Son olarak, kumarı samimi duygularınla anlattığın için teşekkür ediyorum. Yaptıklarının hiçbir onaylanacak işler değil ama kumarın bir insanı neye dönüştürebileceğini gösteren iyi bir metafor. Dersini aldığına eminim. Hayatının en güzel yılları hapiste geçmiş. Keşke böyle olmasaydı ama ta aileden gelen sıkıntılarda var.
Hayat bir mücadele, bende şu an 34 yaşındayım ve bende birçok insanı kırdım incittim bu kumar laneti yüzünden. Şu an dönüp baktığımda ne kadar yanlış bir pencereden baktığımı gördüm hayata. Sakın üzülme dimdik dur! ‘’Benim yaşım geçti, bu saatten sonra hiçbir şeyin önemi yok!’’ moduna girme! Hayatını zaten yaşadığından bahsettin. Bundan sonra evlenip yuva kur ve o yaşadığın şeylerin hepsini unut.
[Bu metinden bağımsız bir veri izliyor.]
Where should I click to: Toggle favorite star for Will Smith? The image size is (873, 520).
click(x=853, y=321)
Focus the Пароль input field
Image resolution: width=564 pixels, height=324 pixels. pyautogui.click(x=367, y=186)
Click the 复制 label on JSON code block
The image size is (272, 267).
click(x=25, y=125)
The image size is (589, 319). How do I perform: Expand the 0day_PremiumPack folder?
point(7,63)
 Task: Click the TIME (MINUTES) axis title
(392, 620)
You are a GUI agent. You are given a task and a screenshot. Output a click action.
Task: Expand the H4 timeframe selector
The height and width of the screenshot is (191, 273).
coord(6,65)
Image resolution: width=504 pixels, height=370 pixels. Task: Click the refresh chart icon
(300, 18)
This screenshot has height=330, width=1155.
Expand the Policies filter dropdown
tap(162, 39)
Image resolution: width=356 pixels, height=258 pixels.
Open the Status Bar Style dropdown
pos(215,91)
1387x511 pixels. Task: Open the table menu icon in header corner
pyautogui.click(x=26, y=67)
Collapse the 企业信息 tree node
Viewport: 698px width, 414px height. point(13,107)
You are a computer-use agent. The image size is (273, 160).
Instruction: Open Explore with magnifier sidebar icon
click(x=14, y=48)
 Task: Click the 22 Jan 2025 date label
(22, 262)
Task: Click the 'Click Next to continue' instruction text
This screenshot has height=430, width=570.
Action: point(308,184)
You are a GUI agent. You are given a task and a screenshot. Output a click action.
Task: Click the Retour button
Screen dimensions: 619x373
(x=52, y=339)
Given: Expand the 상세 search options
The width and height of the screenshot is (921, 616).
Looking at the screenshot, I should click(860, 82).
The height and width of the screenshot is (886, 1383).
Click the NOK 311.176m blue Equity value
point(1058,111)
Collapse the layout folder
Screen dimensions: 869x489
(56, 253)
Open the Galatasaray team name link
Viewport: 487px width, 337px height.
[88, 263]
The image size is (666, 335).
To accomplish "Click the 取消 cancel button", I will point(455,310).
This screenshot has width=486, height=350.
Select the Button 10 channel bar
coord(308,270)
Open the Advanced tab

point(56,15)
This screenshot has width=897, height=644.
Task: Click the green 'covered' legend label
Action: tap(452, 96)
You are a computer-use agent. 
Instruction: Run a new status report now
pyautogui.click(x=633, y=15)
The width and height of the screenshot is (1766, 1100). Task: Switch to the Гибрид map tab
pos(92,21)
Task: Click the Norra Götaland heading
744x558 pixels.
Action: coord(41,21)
Gerçek hayata adapte ol. Kendini geliştir. Farklı hobiler bul ve doğayla sürekli yalnız kal. Doğa her şeyin ilacı ki Antalya bu konuda çok şanlı bir yer.
Son olarak hikayende isim ve mekân isimlerini açık açık vermişsin. Bunların hepsi hem senin güvenliğin hem de başkalarının güvenliği için değiştirildi. Lütfen ilerdeki yorumlarında da dikkat eder, mekân veya kişi ismi söylemezsen sevinirim.
Kumarsız ve kontrolü tamamen ellilerinde özgür bir dünya naip olması dileğiyle. Allah’a emanetsin!